This metal nicknamed 'industrial teeth' — why did its price surge 600% in a year?

Price spike: from a quiet commodity to a "star"

Tungsten — the hard, high‑melting silver metal colloquially called the industrial "teeth" — has leapt from a neglected industrial commodity to a market star. According to Zhongwu Online (中钨在线), it has been reported that black tungsten concentrate was trading at about ¥1.03 million per tonne on March 18, up from ¥460,000 at the start of 2026 and roughly ¥143,000 a year earlier — a rise of more than 600% since early 2025. Why the sudden mania? For many Western readers unfamiliar with China's minerals map: China supplies around 80% of the world’s tungsten and hosts the most complete upstream and midstream industry chain, so price moves here ripple globally.

Demand surge, tight supply and geopolitics

The price jump is a mix of structural demand and tightening supply. Tungsten is essential for hard alloys used in mining bits, cutting tools and, increasingly, high‑precision manufacturing — think photovoltaic wafer cutting wires, where some factories have switched from carbon steel to tungsten wire to raise yields. Industry sources say the metal also has strategic military applications; reportedly hard alloys are being consumed as geopolitical tensions and regional conflicts boost demand for munitions, drone parts and other defence uses. On the supply side, the China Tungsten Industry Association (中国钨业协会) and industry veterans say domestic ore processing fell from 2020–25, secondary (recycled) tungsten supplies tightened, and expectations of constrained output have amplified price moves.

Winners, losers and the industry response

Upstream miners and processors have reaped the benefits.

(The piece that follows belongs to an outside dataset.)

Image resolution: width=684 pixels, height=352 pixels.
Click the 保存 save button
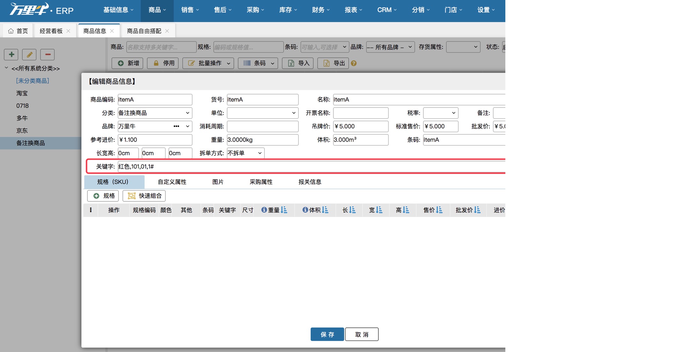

It has been reported that listed producers such as Xiamen Tungsten (厦门钨业), Zhangyuan Tungsten (章源钨业) and Xianglu Tungsten (翔鹭钨业) flagged materially stronger 2025 results. Downstream tool and hard‑alloy makers are under intense cost pressure; firms describe a shift from "deliver now, pay later" to spot‑cash purchasing, and from monthly pricing to daily or per‑contract quotes. Some larger buyers are locking supplies with long‑term contracts; others are reducing tungsten content, improving tool life or accelerating recycling. Western firms have already pushed closed‑loop recycling (eg. Sandvik and BMW initiatives), and it has been reported that EU and other governments are treating tungsten as a strategic material — the EU has discussed strategic stockpiles while Korea revived a long‑dormant mine in 2025.

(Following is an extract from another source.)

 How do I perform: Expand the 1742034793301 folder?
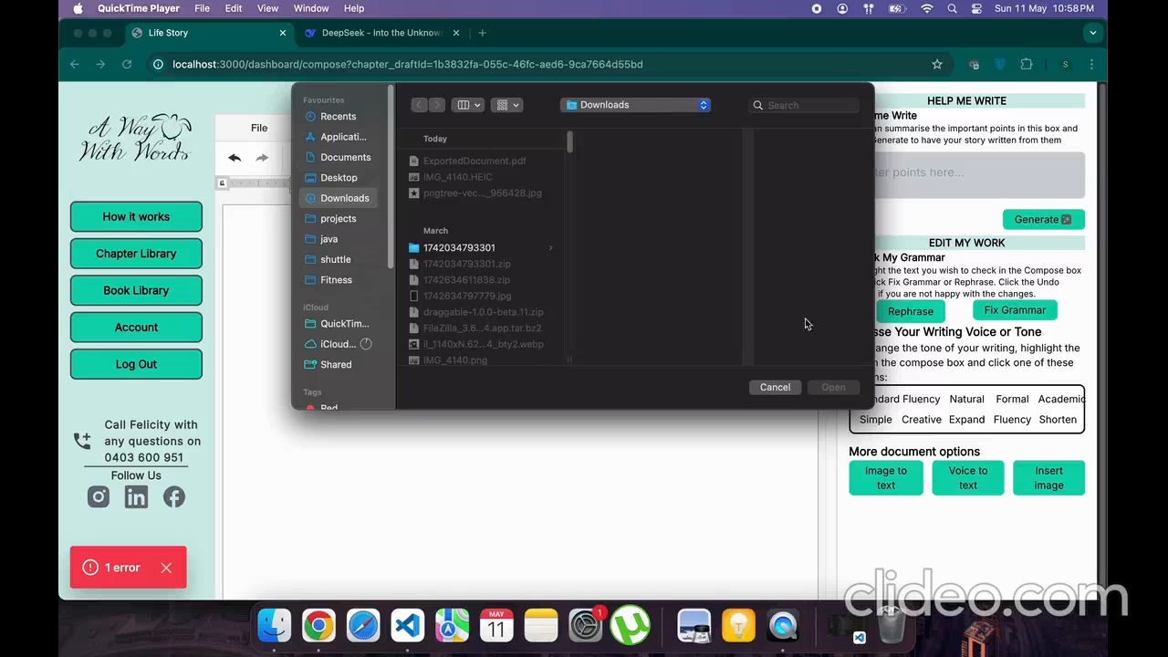(x=550, y=248)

Outlook: high for now, but policy and recycling matter

Analysts generally warn the market is likely to remain tight and "easy to rise, hard to fall." It has been reported that industry voices call for policy measures: raise secondary‑tungsten recycling, permit qualified imports of recycled material, and invest in high‑end downstream capabilities so China can sell tungsten "by the gram" rather than "by the tonne." The price shock exposes a larger geopolitical fact: when a critical raw material is concentrated in one country, markets, manufacturers and governments all need contingency plans. Can higher recycling rates and faster upgrading of domestic downstream tech turn a raw‑resource advantage into durable value? That will help determine whether the current boom becomes a new normal or a volatile episode.